Existing deep reinforcement learning (DRL) applications in energy dispatch frequently rely on centralized or single-agent architectures, which are susceptible to the curse of dimensionality and exhibit limited scalability when managing large-scale, multi-source systems[35,36]. Furthermore, prior economic formulations typically overlook complex market interactions such as carbon emission trading mechanisms. To address these critical gaps, this work proposes a comprehensive, system-level energy dispatch framework for a grid-connected wind-solar-hydrogen integrated energy system that incorporates thermal backup. As shown in Figure 1, the framework includes four components. First, a PCA-enhanced K-means clustering model identifies typical load patterns from annual data, reducing computation burdens while maintaining accuracy. Second, a DTW-DBSCAN method extracts representative days from renewable generation data, capturing seasonal and uncertain variations. Third, a DDPG algorithm optimizes dispatch strategies through continuous agent-environment interaction, allowing real-time adjustments and improving long-term performance. Fourth, HESS is integrated to provide long-duration and seasonal energy balancing. HESS enables bidirectional conversion between electricity and hydrogen. Although its efficiency is nonlinear and power-dependent, a constant round-trip efficiency is assumed for system-level modeling. Distributed learning improves training speed and supports the inclusion of carbon trading signals in dispatch decisions. The main contributions of this paper are summarized as follows: (1) Develops a joint data-driven pipeline integrating PCA-enhanced K-means clustering and DTW-DBSCAN to mitigate computational complexity while preserving high-fidelity representation of renewable generation uncertainties; (2) Proposes a highly scalable distributed training architecture that overcomes the dimensionality and computational limitations of conventional centralized DRL methods, significantly accelerating training speed and enabling efficient, stable scheduling in complex wind-solar-hydrogen systems; (3) Formulates a comprehensive economic model that systematically internalizes coal fuel consumption, carbon emission costs under trading mechanisms, and electricity procurement expenses into the multi-objective optimization process.
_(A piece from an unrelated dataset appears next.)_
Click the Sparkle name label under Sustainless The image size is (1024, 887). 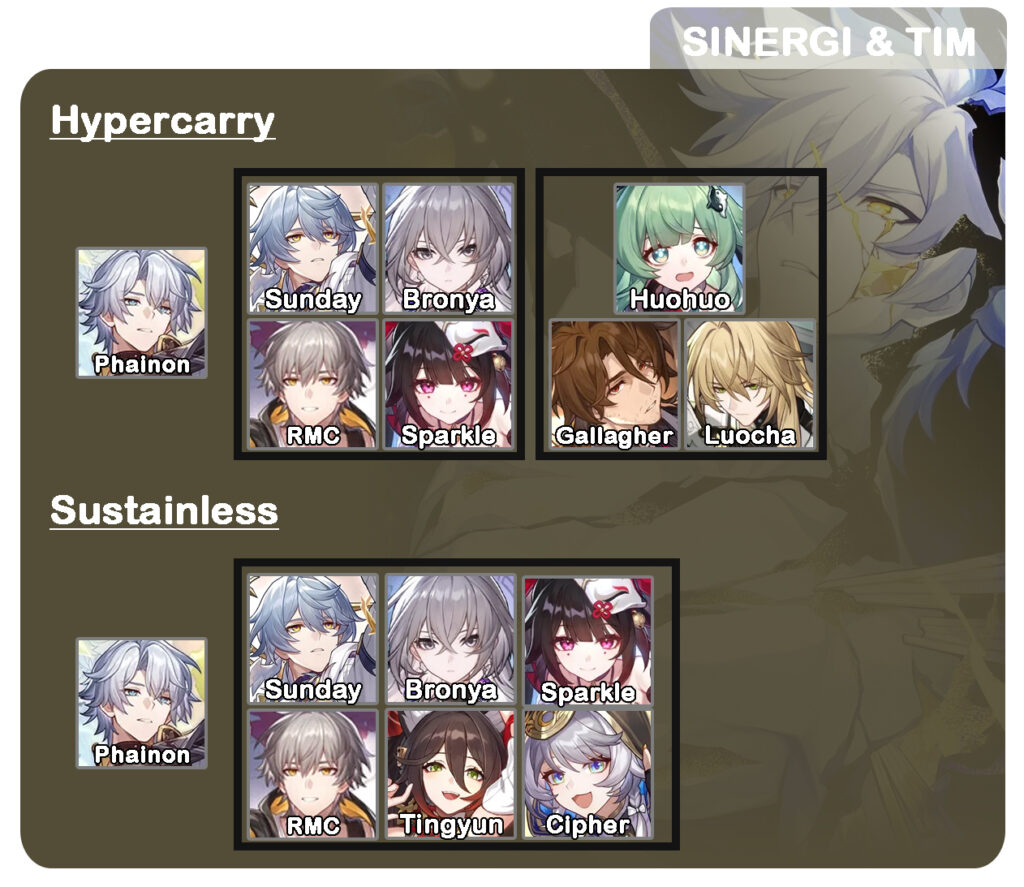click(588, 692)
Figure 1. The framework includes four components: (1) a PCA-enhanced K-means clustering model for identifying load patterns; (2) a DTW-DBSCAN method for extracting representative renewable generation days; (3) a DDPG algorithm for optimizing dispatch strategies; and (4) HESS integration for long-duration energy balancing. PCA: Principal Component Analysis; DTW: Dynamic Time Warping; DBSCAN: Density-Based Spatial Clustering of Applications with Noise; DDPG: Deep Deterministic Policy Gradient; HESS: hydrogen energy storage system.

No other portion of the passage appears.